A report by the UK's independent Committee on Climate Change (CCC) concludes that the economic case for new nuclear power deployment is strong and if the pace of renewable wind power should fail to meet targets the deployment of nuclear power should be accelerated to fill the gap.
The committee's report also says that to reduce greenhouse gas emissions by 80% by 2050 implies the almost total decarbonisation of electricity by 2030.
The CCC concludes that nuclear power is cost-competitive with conventional fossil fuel generation, even when decommissioning costs and fluctuations in uranium fuel process are allowed for. The main constraints on new nuclear capacity are likely to be the rate at which new plants could be built, given limited supply of technically competent nuclear specialist engineers and the demanding regulatory frameworks.
In contrast, fossil fuel generation incorporating carbon capture and storage (CCS) would always be more expensive that conventional fossil fuel generation, according to the committee, because of the additional process steps required, although the committee thought CCS was 'technically feasible'.
The cost of deploying low-carbon technologies in the UK would be higher than the world average, according to the CCC, because of higher construction costs, higher costs and time involved in land acquisition and planning procedures. These higher costs affected all technologies, including wind, nuclear and new fossil fuel plant. Over the last three years, there had been large rises in the cost of wind turbines and of solar photovoltaic cells, as well as significant cost overruns in new build nuclear reactor investments. These increases have resulted from a combination of increases in material costs (e.g. steel, which in turn is driven by fossil fuel prices), skill shortages and by bottlenecks in supply chains.
The CCC did not believe that supplies of fuel would not place serious constraints on the growth of nuclear power, given proven and likely uranium supplies, alternative fuel sources and the long-term potential of fast breeder fuel recycling.
One potential issue raised by the CCC was that a greater reliance on nuclear and renewables could lead to an excess of generation capacity on some summer nights.

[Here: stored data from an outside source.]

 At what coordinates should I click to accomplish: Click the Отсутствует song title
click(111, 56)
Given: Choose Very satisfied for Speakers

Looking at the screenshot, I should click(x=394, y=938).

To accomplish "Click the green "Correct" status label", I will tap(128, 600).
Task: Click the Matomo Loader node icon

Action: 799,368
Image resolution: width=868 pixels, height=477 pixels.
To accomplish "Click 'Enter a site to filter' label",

However, the committee envisioned that this excess in supply could find new uses, such as being used to recharge batteries in electric cars. The committee states that it is likely that cost economics will argue for a significant nuclear role within the generation mix, particularly if and when greater use of battery electrical storage (for instance for electric cars) increases the demand for predictable off peak (e.g. overnight) capacity.
In the longer term, the committee concludes that an 80% cut in the UK's greenhouse gas emissions by 2050 is achievable at a relatively small cost to GDP and that that cost can be appreciably reduced by keeping all technology options for electricity generation open, including renewables, nuclear and CCS.
To facilitate new investment in nuclear energy the CCC states the key public policy priorities will be:
- A clear commitment to the principle of nuclear power deployment if and when cost justified, with supporting licensing and planning policies.
- Clear and radical long-term emission reduction objectives, such as the committee's proposed 80% by 2050 target, which will only be achievable if electricity generation is almost completely
decarbonised by 2030.
- A clear commitment to keep tightening EU Emission Trading Scheme (ETS) caps and to appropriately limit the use of offset credit purchased within the EU ETS, to the extent required to meet long-term emission reduction targets.
The committee, chaired by Lord Adair Turner, advises the UK government on how it can meet its greenhouse gas emission goals. The committee was established in March 2008 after publication of the government's climate change bill, which set a target of a 60% greenhouse gas emissions reduction by 2050 for the UK. The government will report next year on how it intends to meet those targets.